Analyse
08 February 2024

La santé, un droit ? Pourquoi une vision publique des soins de santé est-elle meilleure : entretien avec Allyson Pollock

08 February 2024

La santé, un droit ? Pourquoi une vision publique des soins de santé est-elle meilleure : entretien avec Allyson Pollock

Imaginez-vous... Des soins de santé accessibles à tous, du médecin de famille au spécialiste, en passant par le psychologue... et tout cela gratuitement. Une utopie ? Ou pas...

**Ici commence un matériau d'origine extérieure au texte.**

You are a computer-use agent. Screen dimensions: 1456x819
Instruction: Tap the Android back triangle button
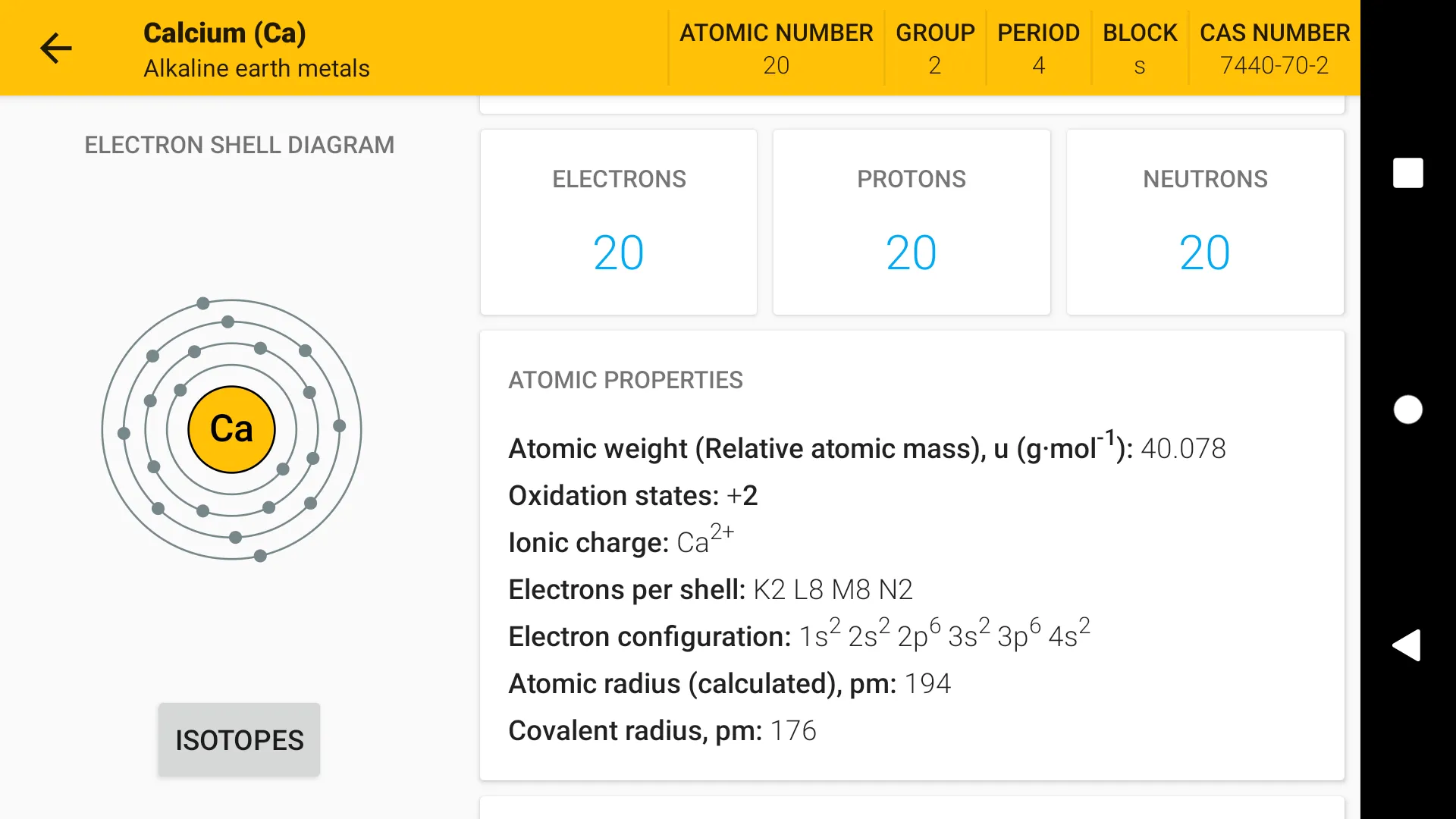click(1407, 645)
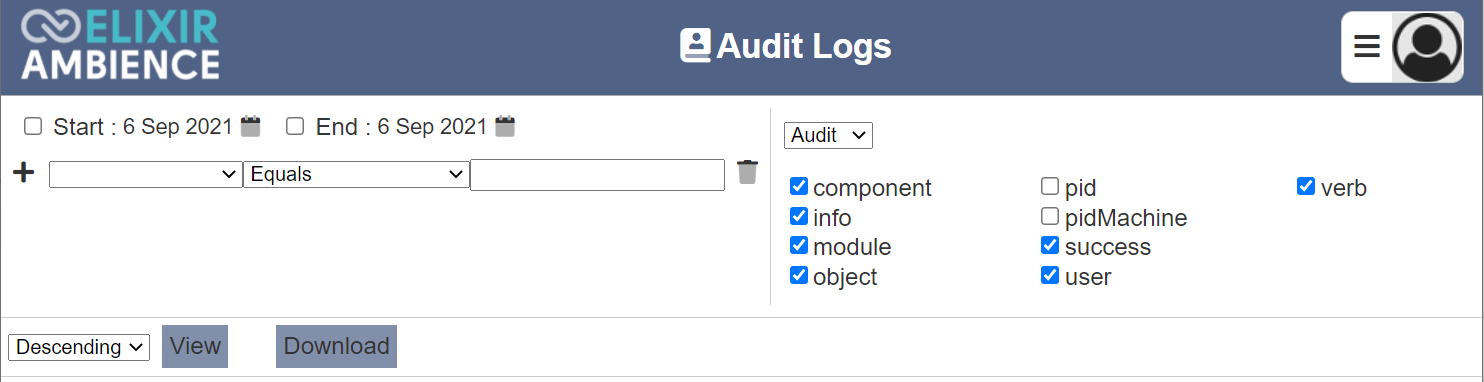Expand the Audit log type dropdown
1484x382 pixels.
[x=828, y=135]
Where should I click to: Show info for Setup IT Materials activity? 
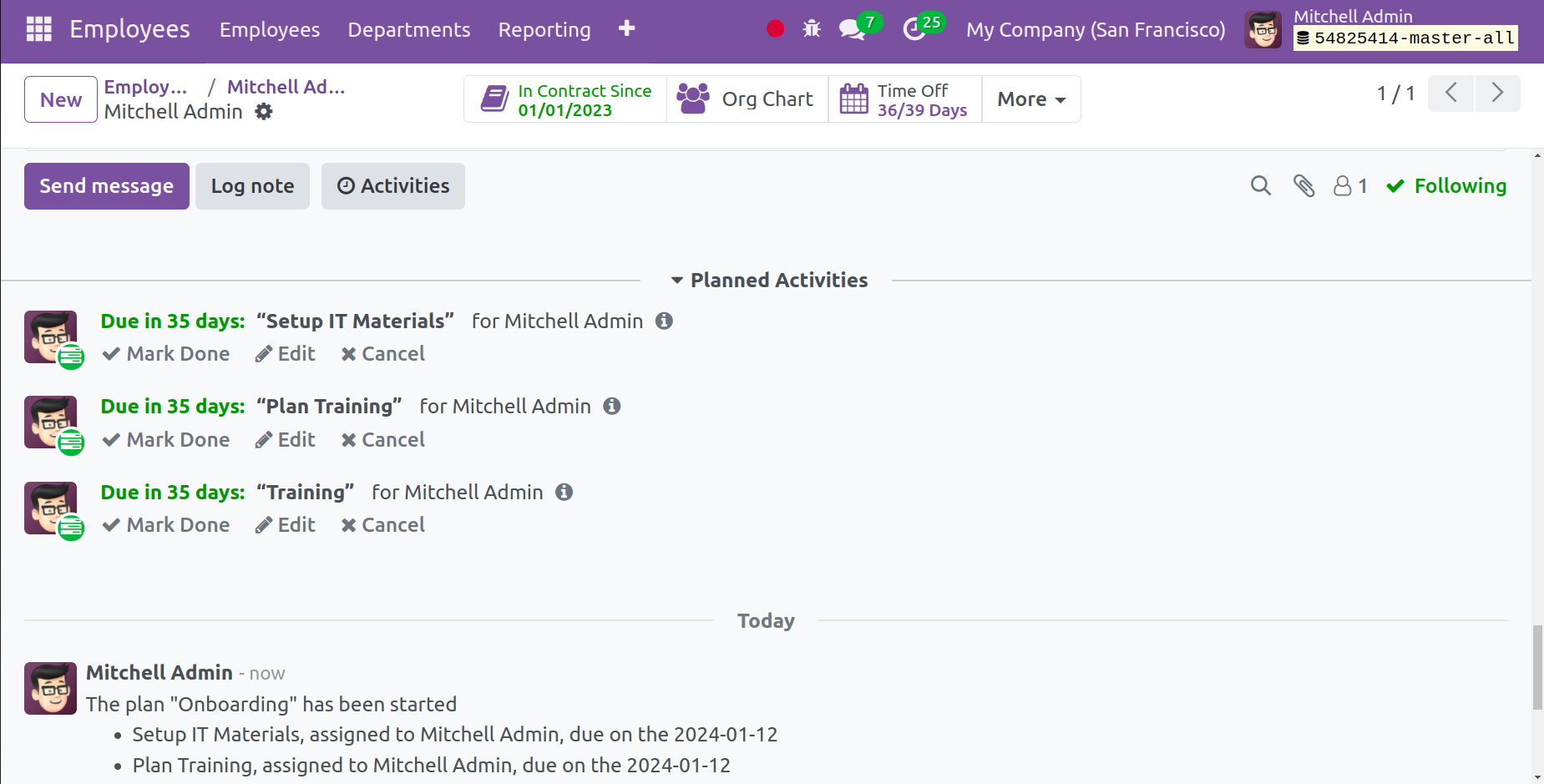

En septembre, lors de la dernière édition de Manifiesta, Médecine pour le Peuple a invité Allyson Pollock, professeure en santé publique à l’Université de Newcastle. Elle est spécialiste du NHS et activiste du droit à la santé. Le NHS (National Health Service), c’est le système de santé britannique qui a pendant longtemps été considéré comme l’un des meilleurs au monde. Il est né en 1948, juste après la deuxième guerre mondiale, dans une volonté de progrès social, en réponse au fascisme vaincu.  Le système fournissait des soins de qualité pour tous, gratuitement, indépendamment des revenus, et ce dans toutes les régions et tous les quartiers du Royaume-Uni. Cet accès aux soins était global : soins de médecine générale et spécialisés, dentistes, kinés, psychologues... Cette organisation était publique, tant au niveau du financement que de la gestion. Ce système renommé a inspiré de nombreux pays (Canada, Espagne, Portugal, certains pays scandinaves...). Il a été mis sous pression par le désinvestissement amorcé dans les années 80 par Margaret Tatcher et n’a aujourd’hui plus très bonne presse. Mais son histoire et ses principes restent vraiment inspirants.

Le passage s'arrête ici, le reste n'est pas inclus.